** TASK REQUIREMENTS **
Copy out the rows below, everything from the line containing "The image size is (411, 411)." down to the line containing "Action: click(x=98, y=38)", with both of those lines included.

>> BEGIN MATERIAL FOR THIS TASK

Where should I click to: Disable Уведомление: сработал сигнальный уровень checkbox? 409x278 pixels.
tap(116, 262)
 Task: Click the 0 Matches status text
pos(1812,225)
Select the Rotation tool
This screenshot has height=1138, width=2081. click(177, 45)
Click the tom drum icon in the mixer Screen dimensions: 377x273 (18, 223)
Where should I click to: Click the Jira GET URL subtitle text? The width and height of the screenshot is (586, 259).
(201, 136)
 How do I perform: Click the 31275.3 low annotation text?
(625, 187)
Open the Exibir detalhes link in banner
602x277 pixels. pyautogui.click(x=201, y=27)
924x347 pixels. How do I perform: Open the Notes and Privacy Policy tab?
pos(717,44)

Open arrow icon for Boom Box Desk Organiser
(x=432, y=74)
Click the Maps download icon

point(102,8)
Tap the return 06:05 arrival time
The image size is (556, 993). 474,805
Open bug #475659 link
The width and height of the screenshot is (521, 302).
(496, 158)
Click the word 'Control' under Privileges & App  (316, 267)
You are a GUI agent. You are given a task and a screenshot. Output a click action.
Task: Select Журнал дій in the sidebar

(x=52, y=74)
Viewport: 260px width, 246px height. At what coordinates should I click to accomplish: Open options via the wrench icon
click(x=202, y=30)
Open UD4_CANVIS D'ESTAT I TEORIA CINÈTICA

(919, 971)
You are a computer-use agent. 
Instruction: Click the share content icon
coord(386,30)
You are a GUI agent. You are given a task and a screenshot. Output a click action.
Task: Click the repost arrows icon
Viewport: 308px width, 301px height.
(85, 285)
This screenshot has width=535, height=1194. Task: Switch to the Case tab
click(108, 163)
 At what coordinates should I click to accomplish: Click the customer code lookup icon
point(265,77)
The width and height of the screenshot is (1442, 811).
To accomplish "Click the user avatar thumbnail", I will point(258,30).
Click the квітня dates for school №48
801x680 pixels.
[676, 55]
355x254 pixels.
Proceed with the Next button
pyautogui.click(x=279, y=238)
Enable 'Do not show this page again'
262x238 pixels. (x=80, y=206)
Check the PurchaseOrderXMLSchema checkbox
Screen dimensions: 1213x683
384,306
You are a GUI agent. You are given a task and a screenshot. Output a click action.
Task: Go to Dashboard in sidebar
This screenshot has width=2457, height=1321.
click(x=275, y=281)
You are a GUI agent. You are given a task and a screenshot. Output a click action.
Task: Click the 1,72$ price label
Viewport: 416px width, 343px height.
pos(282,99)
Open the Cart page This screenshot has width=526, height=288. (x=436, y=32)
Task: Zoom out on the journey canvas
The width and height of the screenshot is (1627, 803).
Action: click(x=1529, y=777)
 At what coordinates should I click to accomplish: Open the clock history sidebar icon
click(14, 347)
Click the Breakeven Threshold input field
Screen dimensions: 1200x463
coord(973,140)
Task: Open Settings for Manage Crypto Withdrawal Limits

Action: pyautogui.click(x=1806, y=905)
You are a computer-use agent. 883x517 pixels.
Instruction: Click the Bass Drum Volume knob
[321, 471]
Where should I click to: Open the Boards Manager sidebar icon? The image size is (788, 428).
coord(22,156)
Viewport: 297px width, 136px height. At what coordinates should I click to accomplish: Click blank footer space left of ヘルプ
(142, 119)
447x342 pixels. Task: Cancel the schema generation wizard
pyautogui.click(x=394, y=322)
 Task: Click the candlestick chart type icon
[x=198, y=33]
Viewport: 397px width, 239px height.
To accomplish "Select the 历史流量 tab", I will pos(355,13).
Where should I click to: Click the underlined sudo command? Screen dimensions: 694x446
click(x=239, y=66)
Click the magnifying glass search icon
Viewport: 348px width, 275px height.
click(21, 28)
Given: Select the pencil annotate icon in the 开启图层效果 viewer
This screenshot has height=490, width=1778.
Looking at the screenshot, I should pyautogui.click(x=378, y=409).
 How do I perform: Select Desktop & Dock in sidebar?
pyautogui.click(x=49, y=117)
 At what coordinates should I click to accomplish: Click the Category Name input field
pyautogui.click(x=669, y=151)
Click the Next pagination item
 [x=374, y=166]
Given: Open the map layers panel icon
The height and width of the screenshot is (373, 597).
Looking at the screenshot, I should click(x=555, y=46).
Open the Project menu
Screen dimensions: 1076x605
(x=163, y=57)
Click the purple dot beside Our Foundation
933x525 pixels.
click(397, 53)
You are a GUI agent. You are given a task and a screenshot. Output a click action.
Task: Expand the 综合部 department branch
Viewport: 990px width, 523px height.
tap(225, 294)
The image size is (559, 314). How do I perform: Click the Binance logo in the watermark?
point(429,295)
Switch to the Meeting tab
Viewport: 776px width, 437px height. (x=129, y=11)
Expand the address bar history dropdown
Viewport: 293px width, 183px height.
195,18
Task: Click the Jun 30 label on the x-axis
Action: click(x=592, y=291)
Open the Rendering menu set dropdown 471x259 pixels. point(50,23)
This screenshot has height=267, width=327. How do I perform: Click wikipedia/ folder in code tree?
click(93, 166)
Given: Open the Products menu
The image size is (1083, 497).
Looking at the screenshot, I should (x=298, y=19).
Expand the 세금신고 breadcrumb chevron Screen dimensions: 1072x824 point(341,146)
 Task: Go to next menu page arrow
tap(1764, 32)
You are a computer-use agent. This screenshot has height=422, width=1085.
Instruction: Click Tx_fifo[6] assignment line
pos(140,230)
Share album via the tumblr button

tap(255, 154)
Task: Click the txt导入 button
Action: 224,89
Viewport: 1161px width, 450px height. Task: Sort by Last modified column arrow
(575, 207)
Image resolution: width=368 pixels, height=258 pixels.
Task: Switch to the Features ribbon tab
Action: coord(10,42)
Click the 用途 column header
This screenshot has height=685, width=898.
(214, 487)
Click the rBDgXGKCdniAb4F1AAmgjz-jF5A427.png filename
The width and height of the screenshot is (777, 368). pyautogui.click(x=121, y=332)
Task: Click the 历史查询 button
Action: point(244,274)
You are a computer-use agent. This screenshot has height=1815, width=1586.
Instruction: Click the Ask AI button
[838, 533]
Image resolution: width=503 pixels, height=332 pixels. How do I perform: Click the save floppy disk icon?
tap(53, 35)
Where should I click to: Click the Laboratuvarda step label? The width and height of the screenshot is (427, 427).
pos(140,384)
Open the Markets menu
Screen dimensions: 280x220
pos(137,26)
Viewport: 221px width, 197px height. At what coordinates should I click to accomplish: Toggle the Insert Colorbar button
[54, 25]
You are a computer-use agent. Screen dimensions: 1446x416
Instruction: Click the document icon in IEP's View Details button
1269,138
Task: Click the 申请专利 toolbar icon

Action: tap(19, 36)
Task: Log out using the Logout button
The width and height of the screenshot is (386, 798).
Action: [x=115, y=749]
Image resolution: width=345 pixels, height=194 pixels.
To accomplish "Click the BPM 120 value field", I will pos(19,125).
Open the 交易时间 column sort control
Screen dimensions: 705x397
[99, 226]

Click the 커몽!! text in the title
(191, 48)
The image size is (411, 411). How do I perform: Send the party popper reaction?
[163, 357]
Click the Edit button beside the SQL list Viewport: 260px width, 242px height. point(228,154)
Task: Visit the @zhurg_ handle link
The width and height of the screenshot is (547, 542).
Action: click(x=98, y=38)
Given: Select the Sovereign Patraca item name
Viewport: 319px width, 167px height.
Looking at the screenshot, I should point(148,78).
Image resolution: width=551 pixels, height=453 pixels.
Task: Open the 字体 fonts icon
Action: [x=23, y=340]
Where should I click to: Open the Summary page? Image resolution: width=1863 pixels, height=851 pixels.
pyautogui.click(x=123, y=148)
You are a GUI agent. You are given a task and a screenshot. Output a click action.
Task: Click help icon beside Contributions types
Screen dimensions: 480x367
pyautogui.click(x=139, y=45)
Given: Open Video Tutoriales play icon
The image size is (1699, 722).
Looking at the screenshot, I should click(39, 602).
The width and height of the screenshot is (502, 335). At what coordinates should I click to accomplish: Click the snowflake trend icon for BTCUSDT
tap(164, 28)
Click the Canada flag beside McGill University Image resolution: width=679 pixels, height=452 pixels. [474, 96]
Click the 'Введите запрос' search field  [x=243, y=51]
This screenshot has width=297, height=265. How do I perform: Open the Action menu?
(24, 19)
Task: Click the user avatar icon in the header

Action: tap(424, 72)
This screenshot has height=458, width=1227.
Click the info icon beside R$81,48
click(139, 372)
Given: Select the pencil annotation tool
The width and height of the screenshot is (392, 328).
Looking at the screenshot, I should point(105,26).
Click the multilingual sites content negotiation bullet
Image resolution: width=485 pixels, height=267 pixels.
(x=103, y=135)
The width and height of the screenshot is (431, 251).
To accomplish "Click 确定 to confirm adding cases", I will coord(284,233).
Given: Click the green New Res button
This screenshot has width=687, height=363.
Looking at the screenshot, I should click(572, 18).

>> END MATERIAL FOR THIS TASK

** EXPECTED ANSWER **
The image size is (411, 411). How do I perform: Send the party popper reaction?
[163, 357]
Click the Edit button beside the SQL list Viewport: 260px width, 242px height. point(228,154)
Task: Visit the @zhurg_ handle link
The width and height of the screenshot is (547, 542).
Action: click(x=98, y=38)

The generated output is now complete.